(by Unmesh Joshi)
The Limits of a Single Server. (Basics)
Separate Business Logic and Data Layer. (Talks two-tier, but doesn't talk about the rationale why, other than "This way, most of the application logic executes on the separate server utilizing a separate network, CPU, memory, and disk. This architecture works particularly well if most users can be served from caches put at different layers in the architecture. It makes sure that only a portion of all requests need to reach the database layer." Not impressed so far.)
Partitioning Data. (Basically, "partition data", and that's it! No other explanation.)
A Look at Failures.
Replication: Masking Failures.
Defining the Term "Distributed System." "A distributed system is a software architecture that consists of multiple interconnected nodes or servers working together to achieve a common goal. These nodes communicate with each other over a network and coordinate their actions to provide a unified and scalable computing environment. In a distributed system, the workload is distributed across multiple servers, allowing for parallel processing and improved performance.

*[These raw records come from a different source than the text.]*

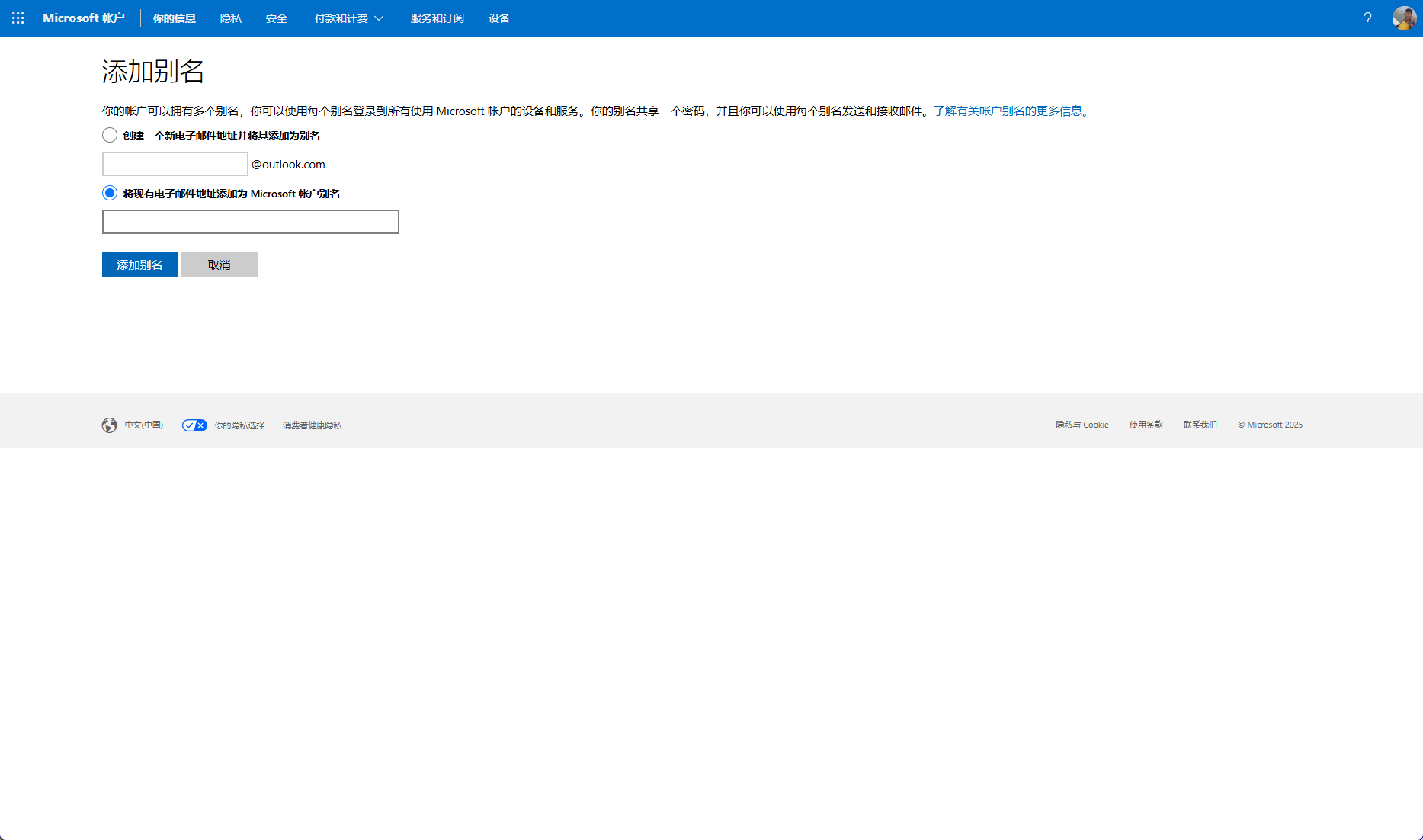Open the 安全 navigation section
The width and height of the screenshot is (1423, 840).
(x=276, y=18)
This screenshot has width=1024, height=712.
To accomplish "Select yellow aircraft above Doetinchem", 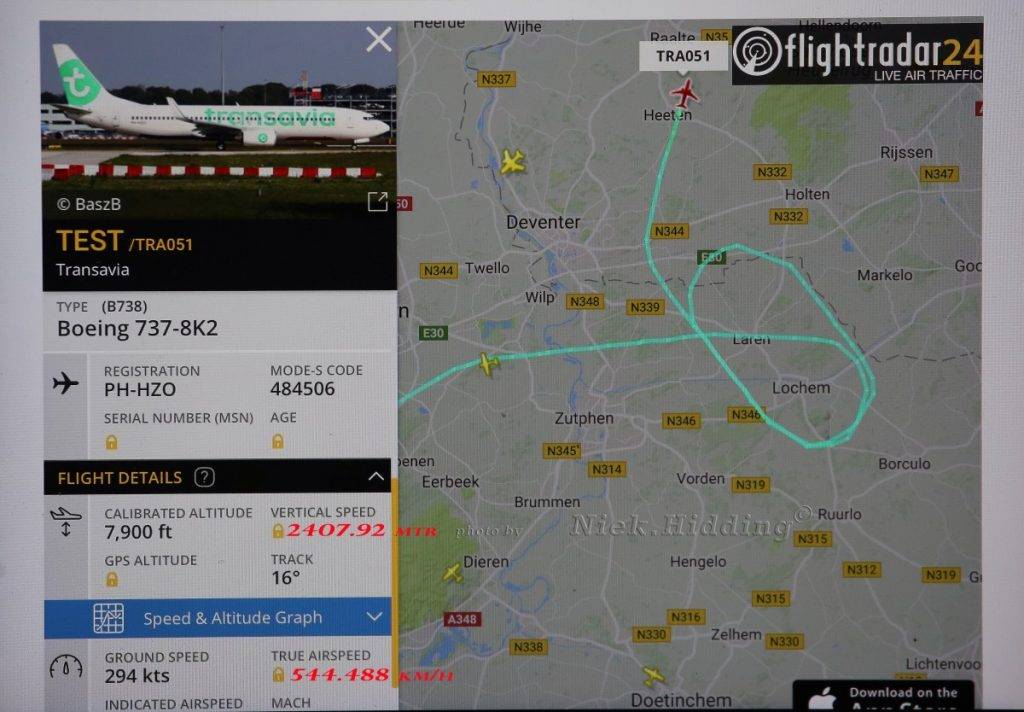I will coord(653,676).
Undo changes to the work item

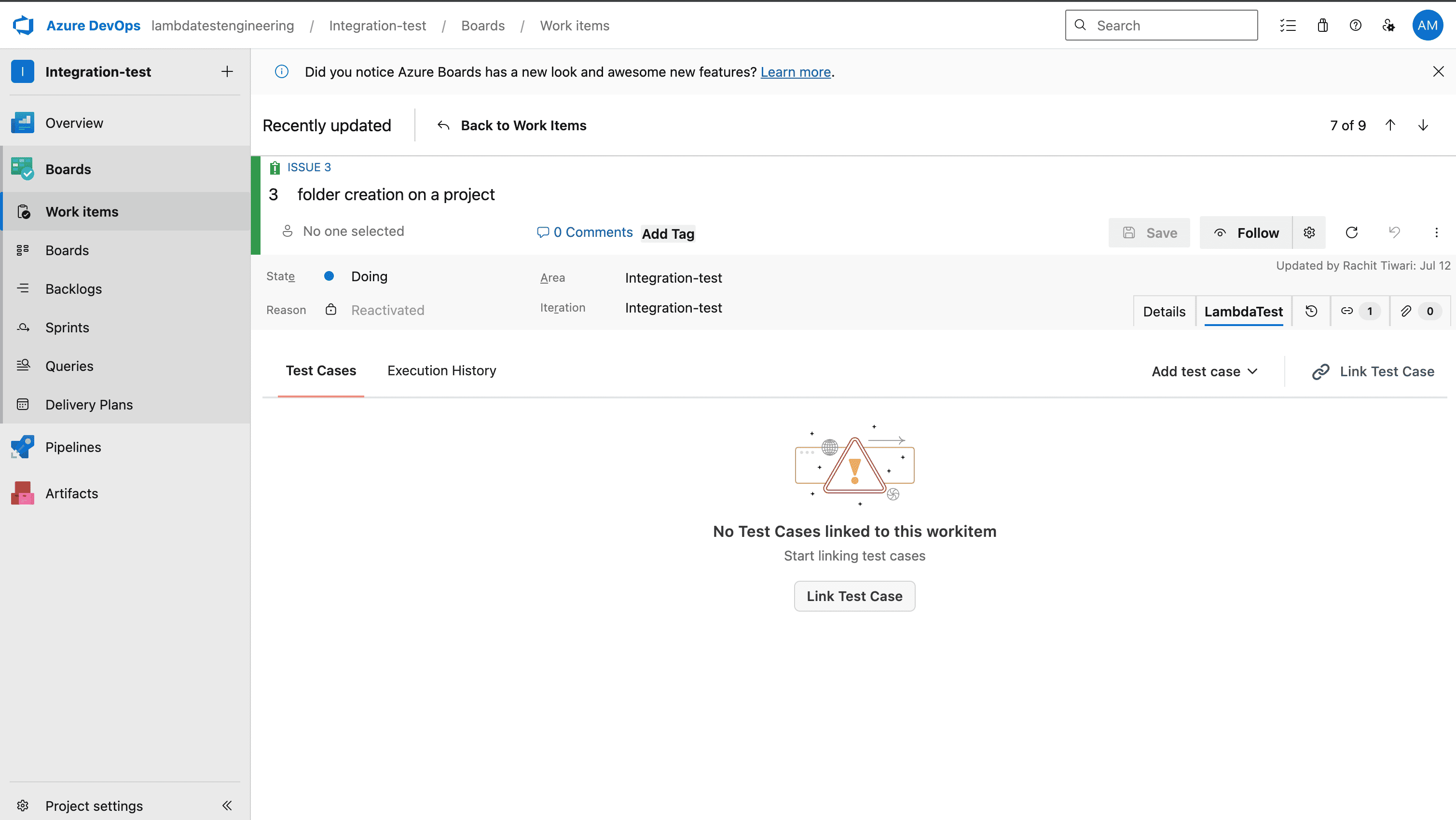point(1394,232)
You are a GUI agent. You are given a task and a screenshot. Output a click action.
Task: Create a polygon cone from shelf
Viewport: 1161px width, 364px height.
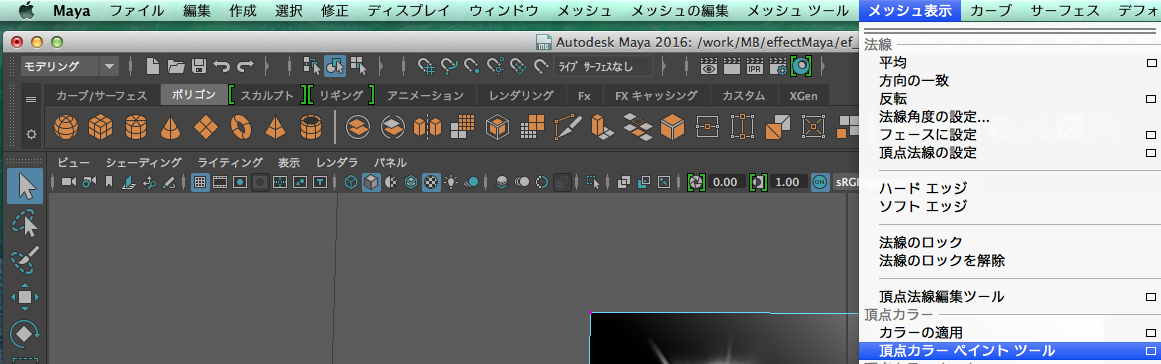click(170, 128)
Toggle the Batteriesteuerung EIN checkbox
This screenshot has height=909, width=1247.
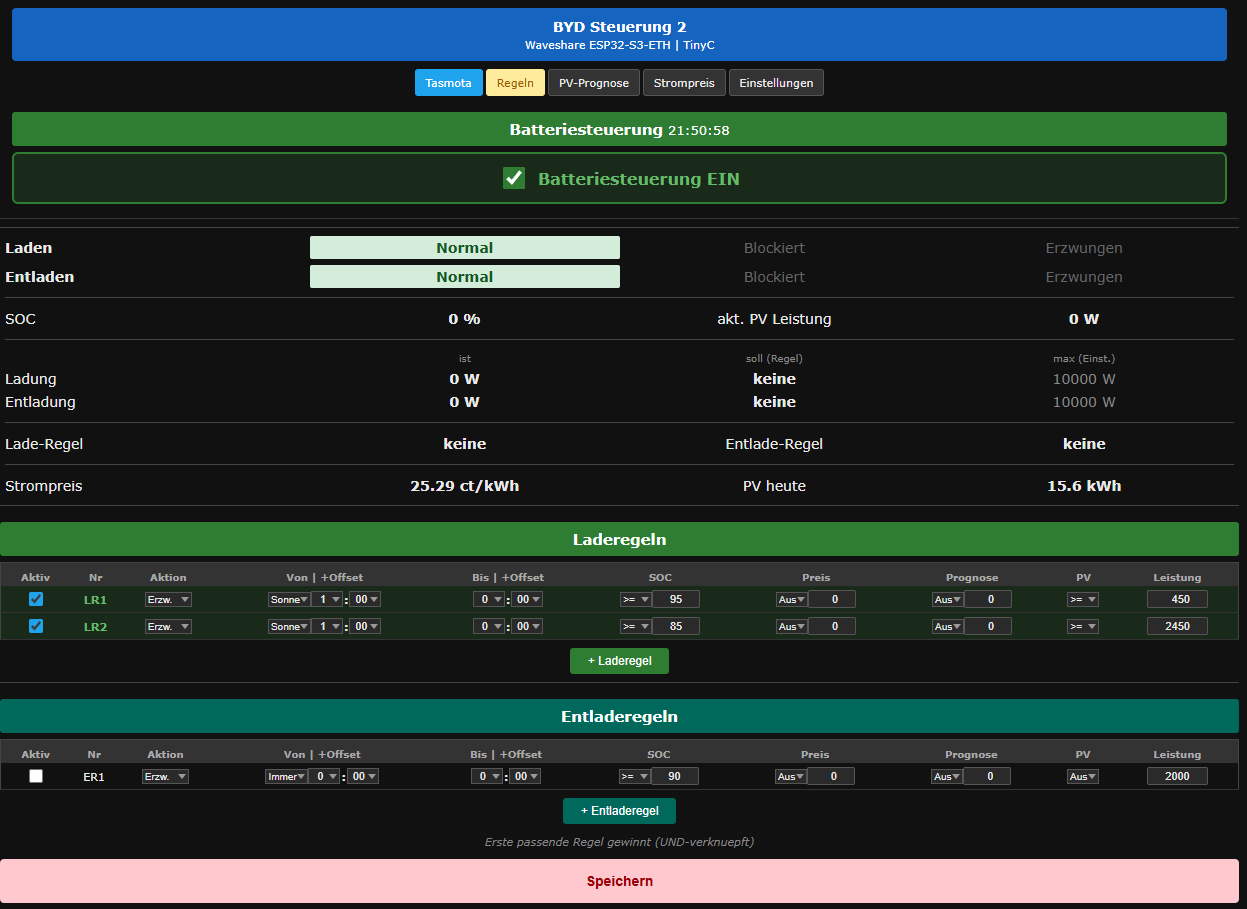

The system is designed to handle large amounts of data and accommodate a high number of concurrent users. Most importantly, it offers fault tolerance and resilience by replicating data and services across multiple nodes, ensuring that the system remains operational even in the presence of failures or network disruptions."
The Patterns Approach. (Focuses on "recurring solution" and--ugh--completely ignores consequences.)
(Simple example, four key-value pairs, replicated on three servers.)
Keeping Data Resilient on a Single Server.
Competing Updates.
Dealing with the Leader Failing.
Multiple Failures Need a Generation Clock.
Log Entires Cannot Be Committed until They Are Accepted by a Majority Quorum.
Followers Commit Based on a High-Water Mark.
Leaders Use a Series of Queues to Remain Responsive to Many Clients.
Followers Can Handle Read Requests to Reduce Load on the Leader.
A Large Amount of Data Can Be Partitioned over Multiple Nodes.
Partitions Can Be Replicated for Resilience.
A Minimum of Two Phases Are Needed to Maintain Consistency across Partitions.
In Distributed Computing, Ordering Cannot Depend on System Timestamps.
A Consistent Core Can Manage the Membership of a Data Cluster.
Gossip Dissemination for Decentralized Cluster Management.
Provide durability guarantee without the storage data structures to be flushed to disk, by persisting every state change as a command to the append only log.
Also known as: Commit Log
Problem Strong durability guarantee is needed even in the case of the server machines storing data failing. Once a server agrees to perform an action, it should do so even if it fails and restarts losing all of its in-memory state.
Solution Store each state change as a command in a file on a hard disk. A single log is maintained for each server process. It is sequentially appended. A single log, appended sequentially, simplifies handling of logs at restart and the subsequent online operations (when the log is appended with new commands). Each log entry is given a unique identifier. This identifier helps in implementing certain other operations on the log, such as Segmented Log, cleaning the log with Low-Water Mark, and so on. The log updates can be implemented with Singular Update Queue.
Split log into multiple smaller files instead of a single large file for easier operations.
Problem A single log file can grow and become a performance bottleneck as it is read at startup. Older logs are cleaned up periodically, but doing cleanup operations on a single huge file is difficult to implement.
Solution Single log is split into multiple segments. Log files are rolled after a specified size limit. With log segmentation, there needs to be an easy way to map logical log offsets (or log sequence numbers) to the log segment files. This can be done in two ways: (1) Each log segment name is generated by some known prefix and a base offset (or a log sequence number). (2) Each log sequence number is divided into two parts, the name of the file and the transaction offset. With this information, the read operation is two steps. For a given offset (or transaction ID), the log segment is identified and all the log records are read from subsequent log segments.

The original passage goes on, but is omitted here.